Okay its been a while, so where is virgil3d up to now I hear you ask?
Initially I wrote a qemu device and a set of guest kernel drivers in order to construct a research platform on which to investigate and develop the virgil protocol, renderer and guest mesa drivers based on Gallium3D and TGSI. Once I got the 3D renderer and guest driver talking I mostly left the pile of hacks in qemu and kernel alone. So with this in mind I've split development into two streams moving forward:
1) the virgil3d renderer and 3D development:
This is about keeping development of the renderer and guest driver continuing, getting piglit tests passing and apps running. I've been mostly focused on this so far, and there has been some big issues to solve that have taken a lot of the time, but as of today I got xonotic to play inside the VM, and I've gotten the weston compositor to render the right way up. Along with passing ~5100/5400 piglit gpu.tests.

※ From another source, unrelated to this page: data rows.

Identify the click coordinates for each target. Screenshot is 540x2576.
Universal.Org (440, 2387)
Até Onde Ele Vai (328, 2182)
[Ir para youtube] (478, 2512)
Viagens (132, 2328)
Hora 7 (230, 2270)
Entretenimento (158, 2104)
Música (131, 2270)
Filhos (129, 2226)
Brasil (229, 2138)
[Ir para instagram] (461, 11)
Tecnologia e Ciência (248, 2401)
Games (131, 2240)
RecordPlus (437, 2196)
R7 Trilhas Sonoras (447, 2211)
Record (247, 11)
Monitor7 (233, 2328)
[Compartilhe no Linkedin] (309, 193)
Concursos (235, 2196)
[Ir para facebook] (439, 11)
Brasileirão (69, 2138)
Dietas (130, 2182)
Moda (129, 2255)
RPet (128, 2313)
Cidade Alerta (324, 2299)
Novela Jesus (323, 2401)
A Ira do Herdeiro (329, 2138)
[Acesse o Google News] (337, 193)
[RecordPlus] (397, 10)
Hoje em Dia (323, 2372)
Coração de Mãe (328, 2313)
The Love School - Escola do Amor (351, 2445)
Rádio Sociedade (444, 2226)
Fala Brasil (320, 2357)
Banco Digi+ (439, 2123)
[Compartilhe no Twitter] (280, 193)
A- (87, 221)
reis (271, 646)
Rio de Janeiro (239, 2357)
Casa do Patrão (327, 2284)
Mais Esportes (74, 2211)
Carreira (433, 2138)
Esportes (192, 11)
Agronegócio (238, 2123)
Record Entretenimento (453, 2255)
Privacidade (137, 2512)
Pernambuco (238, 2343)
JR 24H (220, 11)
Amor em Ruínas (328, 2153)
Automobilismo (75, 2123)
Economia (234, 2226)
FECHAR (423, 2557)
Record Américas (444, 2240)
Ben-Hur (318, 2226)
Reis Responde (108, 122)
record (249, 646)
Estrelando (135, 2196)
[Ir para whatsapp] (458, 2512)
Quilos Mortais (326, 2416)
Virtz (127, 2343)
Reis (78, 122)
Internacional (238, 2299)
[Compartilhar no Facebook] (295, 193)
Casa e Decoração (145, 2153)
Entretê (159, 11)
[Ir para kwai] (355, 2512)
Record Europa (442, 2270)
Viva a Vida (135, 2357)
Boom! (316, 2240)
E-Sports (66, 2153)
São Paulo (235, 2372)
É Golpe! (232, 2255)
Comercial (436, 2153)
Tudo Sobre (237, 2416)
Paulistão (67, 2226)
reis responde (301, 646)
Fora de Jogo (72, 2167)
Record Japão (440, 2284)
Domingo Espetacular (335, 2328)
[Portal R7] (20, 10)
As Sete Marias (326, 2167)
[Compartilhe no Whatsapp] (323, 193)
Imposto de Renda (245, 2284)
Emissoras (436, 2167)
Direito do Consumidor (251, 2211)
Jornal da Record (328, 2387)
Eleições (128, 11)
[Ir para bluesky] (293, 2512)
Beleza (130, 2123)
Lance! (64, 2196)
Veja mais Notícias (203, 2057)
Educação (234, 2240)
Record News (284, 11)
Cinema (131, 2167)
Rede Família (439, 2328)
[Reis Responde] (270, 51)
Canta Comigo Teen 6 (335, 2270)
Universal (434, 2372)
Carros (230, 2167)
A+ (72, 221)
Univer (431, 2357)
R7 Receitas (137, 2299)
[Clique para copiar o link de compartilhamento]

The biggest issues in the renderer development have been
a) viewport setup - gallium and OpenGL have different viewport directions, and you can see lots of info on Y=0=TOP and Y=0=BOTTOM in the mesa state tracker, essentially this was more than my feeble brain could process so I spent 2 days with a whiteboard, and I think I solved it. This also has interactions with GL extensions like GL_ARB_fragment_coord_conventions, and FBOs vs standard GL backbuffer rendering.
b) Conditional rendering - due to the way the GL interface for this extension works I had to revisit my assumption that the renderer could be done with a single GL context, I had to rewrite things to use a GL context per guest context in order to give conditional rendering any chance of working. The main problem was using multiple GL queries for one guest query didn't work at all with the cond rendering interface provided by GL.
c) point sprites - these involved doing shader rewrites to stick gl_PointCoord in the right places, messy, but the renderer now has shader variants, however it needs some better reference counting and probably leaks like a sieve for long running contexts.
2) a new virtio-gpu device
The plan is to create a simple virtio based GPU, that can layer onto a PCI device like the other virtio devices, along with another layer for a virtio-vga device. This virtio based gpu would provide a simple indirect multi-headed modesetting interface for use by any qemu guests, and allow the guest to upload/download data from the host side scanouts. The idea would be then to give this device capabilities that the host can enable when it detects the 3d renderer is available and qemu is started correctly. So then the guest can use the virtio gpu as a simple GPU with no 3D, then when things are ready the capability is signalled and it can enable 3D. This seems like the best upstreaming plan for this work, and I've written the guts of it.
In order to test the virtio-gpu stuff I've had to start looking at porting qemu to SDL 2.0 as SDL 1.2 can't do multi-window and can't do argb cursors, but SDL 2.0 can. So I'm hoping with SDL 2.0 and virtio-gpu you can have multiple outputs per the vgpu show up in multiple SDL windows.
I'll be speaking about virgil3d at the KVM Forum in Edinburgh in a couple of weeks and also be attending Kernel Summit.